Hydrogen-containing molecules can display a significant (>0.1 kcal mol⁻¹ for atomization energies) diagonal corrections to the Born–Oppenheimer (DBOC) approximation. In the FPD approach as applied to CH we describe this effect with UCCSD-DBOC(FC)/aVTZ calculations. Even triple zeta basis sets have been found to yield nearly converged results.

The FPD and extended HEAT results reported in this work use an identical treatment of the spin–orbit coupling and vibrational zero-point energy effects; this approach results in essentially exact treatments of these contributions to the CH bond energy.

Results and discussion

New computational benchmarks for CH and CH⁺

Table 1 summarizes the new FPD and HEAT benchmarks for the bond dissociation energy of methylidyne, D₀(CH), and additionally details the extended HEAT values for the adiabatic ionization energy of methylidyne, IE(CH), and the dissociation energy of methyliumylidene, D₀(CH⁺).

One striking feature of Table 1 is the ca. 2 cm⁻¹ agreement between the FPD and extended HEAT predictions of D₀(CH), particularly in the sum of the non-relativistic electronic-energy (NREE) components.

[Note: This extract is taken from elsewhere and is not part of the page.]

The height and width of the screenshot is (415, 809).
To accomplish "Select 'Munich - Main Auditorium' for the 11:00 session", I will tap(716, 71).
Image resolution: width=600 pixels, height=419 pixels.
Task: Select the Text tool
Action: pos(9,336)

The details of the FPD and extended HEAT calculations differ in a few ways: FPD utilizes core-valence separation where extended HEAT does not, FPD evaluates each component at the equilibrium geometry for that level of theory and basis set where HEAT performs all calculations at a single geometry, FPD employs an ROHF reference where HEAT employs UHF, etc. At the end of the day, however, both of these methods are designed to closely approximate (or converge towards) a nearly exact treatment of molecular bond energies, provided that enough computational effort can be expended. In the case of CH, where the NREE components of the electronic energy are relatively well-behaved and the valence full-CI limit is well within reach of modern algorithms and hardware, the current FPD and extended HEAT approaches agree for the bond energy of CH to a remarkable degree. Of note, however, is that both calculations disagree with previous ATcT determinations for the CH bond energy, a point discussed further below.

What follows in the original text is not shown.